◆ WHAT IS BEING ASKED: Your answer should be each line of the entries that contains the word "Enable", copied in full.

◆ LISTED RECORDS:
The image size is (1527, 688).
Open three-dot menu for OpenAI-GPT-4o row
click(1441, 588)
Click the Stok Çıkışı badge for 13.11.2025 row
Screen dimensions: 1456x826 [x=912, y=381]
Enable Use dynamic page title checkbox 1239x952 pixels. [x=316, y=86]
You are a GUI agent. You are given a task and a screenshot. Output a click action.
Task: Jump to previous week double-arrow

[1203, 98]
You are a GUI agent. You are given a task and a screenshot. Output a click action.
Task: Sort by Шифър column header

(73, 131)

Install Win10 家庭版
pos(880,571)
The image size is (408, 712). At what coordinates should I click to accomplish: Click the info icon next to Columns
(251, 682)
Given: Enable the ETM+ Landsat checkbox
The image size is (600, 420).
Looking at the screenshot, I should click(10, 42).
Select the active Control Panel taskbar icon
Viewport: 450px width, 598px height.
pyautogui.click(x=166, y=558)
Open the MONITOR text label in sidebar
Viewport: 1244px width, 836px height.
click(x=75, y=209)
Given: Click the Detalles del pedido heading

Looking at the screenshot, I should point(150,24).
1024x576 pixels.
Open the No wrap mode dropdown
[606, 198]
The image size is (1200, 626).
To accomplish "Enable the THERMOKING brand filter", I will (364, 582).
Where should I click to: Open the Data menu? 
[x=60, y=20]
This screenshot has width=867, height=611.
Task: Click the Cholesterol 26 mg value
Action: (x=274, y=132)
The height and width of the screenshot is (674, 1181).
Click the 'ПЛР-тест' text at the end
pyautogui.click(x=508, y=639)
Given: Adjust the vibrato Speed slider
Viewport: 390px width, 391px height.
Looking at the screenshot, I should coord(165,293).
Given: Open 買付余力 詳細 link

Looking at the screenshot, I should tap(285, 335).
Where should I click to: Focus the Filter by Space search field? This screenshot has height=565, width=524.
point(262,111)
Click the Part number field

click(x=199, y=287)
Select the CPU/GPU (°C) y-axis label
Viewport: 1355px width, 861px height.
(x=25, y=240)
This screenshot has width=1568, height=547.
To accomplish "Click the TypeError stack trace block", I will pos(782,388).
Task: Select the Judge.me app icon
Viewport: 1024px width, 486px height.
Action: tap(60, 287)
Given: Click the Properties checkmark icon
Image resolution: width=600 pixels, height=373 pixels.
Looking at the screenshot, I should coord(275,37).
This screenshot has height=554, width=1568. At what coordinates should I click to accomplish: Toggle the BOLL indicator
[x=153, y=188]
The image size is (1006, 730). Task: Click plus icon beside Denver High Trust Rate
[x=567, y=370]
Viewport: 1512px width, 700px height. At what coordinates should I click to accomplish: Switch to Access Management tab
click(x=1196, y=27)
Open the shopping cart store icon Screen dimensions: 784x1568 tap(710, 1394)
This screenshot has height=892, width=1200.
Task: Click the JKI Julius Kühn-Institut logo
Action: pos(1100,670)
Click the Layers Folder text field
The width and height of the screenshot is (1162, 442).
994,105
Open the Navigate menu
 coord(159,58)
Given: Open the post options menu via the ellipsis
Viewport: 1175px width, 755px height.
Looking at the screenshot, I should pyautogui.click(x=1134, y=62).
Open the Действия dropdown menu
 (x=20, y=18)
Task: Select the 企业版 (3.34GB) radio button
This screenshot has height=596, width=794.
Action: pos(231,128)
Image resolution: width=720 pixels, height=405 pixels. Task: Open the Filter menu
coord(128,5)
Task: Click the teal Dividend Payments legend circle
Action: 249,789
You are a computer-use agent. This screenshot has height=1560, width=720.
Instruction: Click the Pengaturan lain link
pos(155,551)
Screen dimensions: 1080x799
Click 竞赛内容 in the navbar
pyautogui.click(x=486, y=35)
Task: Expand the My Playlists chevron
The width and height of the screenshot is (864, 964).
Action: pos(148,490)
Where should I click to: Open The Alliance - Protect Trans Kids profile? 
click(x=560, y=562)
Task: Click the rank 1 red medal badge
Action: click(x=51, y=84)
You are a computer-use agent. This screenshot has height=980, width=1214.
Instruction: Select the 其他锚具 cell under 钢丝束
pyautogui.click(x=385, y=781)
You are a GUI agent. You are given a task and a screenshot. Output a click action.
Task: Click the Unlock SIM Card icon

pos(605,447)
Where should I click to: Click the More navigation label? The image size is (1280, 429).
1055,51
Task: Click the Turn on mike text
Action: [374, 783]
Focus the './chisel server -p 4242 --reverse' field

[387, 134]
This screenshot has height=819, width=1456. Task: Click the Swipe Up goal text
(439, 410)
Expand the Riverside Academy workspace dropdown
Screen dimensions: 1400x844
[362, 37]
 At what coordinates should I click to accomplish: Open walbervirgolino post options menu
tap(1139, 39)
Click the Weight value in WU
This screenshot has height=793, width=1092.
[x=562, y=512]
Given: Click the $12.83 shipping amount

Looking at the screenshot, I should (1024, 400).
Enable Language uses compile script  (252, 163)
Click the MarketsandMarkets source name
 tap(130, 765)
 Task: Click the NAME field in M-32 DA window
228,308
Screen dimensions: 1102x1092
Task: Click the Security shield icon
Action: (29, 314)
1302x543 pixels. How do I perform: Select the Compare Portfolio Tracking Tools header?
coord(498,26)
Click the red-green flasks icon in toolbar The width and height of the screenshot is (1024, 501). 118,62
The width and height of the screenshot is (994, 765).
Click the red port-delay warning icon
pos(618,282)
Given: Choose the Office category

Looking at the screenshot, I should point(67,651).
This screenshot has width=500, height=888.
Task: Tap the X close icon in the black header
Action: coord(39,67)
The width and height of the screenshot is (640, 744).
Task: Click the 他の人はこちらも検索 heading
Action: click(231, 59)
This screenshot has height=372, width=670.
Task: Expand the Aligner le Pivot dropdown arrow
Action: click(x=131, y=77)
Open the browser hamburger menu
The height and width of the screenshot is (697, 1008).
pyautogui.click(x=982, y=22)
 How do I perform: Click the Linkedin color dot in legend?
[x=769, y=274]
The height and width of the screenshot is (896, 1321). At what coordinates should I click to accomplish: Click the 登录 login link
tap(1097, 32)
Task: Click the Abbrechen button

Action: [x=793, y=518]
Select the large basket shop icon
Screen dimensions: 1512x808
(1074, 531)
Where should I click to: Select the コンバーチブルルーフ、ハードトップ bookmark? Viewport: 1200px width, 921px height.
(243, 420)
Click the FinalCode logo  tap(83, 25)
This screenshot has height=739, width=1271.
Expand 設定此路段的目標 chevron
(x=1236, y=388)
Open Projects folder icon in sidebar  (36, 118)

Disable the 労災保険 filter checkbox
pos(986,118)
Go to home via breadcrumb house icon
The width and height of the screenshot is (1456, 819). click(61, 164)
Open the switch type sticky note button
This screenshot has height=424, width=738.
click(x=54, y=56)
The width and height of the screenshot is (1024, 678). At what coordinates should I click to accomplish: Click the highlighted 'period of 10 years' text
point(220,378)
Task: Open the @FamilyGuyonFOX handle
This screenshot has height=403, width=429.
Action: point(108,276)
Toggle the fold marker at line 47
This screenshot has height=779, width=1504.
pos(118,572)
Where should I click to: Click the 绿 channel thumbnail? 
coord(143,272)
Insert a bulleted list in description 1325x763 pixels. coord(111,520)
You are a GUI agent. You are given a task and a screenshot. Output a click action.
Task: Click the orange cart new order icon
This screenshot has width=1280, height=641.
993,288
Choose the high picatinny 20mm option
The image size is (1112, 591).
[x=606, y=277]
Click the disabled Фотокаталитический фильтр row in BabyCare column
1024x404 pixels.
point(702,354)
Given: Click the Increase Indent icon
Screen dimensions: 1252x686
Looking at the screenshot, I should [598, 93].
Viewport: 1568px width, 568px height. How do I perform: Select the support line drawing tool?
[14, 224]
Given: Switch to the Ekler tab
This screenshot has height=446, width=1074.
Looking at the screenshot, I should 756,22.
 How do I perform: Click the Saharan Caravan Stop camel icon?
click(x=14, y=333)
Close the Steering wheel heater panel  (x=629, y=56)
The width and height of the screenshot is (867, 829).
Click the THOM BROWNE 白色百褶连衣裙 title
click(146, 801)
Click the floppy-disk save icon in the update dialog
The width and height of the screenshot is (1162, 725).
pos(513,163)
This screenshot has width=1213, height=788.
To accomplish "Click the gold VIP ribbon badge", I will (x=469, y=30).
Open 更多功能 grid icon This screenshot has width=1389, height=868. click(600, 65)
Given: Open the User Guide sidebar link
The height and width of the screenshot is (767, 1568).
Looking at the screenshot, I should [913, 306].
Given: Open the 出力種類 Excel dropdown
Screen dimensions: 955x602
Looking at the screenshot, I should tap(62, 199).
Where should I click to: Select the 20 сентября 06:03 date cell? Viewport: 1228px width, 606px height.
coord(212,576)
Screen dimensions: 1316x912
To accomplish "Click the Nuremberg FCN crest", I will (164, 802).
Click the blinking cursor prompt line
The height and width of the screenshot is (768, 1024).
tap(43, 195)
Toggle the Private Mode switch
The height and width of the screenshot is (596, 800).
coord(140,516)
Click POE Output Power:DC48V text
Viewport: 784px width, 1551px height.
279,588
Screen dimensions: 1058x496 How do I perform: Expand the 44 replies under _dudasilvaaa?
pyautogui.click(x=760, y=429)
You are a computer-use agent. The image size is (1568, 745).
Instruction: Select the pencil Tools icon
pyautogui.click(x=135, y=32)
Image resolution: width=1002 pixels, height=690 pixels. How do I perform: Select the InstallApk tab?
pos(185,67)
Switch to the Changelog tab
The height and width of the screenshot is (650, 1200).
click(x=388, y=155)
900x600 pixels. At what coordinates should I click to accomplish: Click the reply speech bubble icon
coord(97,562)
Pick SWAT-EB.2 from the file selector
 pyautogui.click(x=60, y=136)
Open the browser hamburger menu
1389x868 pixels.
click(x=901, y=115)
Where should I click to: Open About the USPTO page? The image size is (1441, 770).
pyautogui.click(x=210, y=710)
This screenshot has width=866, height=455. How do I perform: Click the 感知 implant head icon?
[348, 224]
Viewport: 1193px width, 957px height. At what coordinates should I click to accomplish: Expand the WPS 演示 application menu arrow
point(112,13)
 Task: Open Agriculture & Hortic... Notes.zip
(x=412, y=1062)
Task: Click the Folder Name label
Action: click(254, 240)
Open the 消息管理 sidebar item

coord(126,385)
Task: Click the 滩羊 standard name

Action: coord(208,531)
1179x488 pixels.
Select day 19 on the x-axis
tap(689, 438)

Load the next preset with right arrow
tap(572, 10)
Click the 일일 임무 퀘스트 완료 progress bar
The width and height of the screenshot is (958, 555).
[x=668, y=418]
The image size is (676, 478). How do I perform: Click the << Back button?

◆ RESPONSE BOX:
Enable Use dynamic page title checkbox 1239x952 pixels. [x=316, y=86]
Given: Enable the ETM+ Landsat checkbox
To accomplish "Enable the THERMOKING brand filter", I will (364, 582).
Enable Language uses compile script  (252, 163)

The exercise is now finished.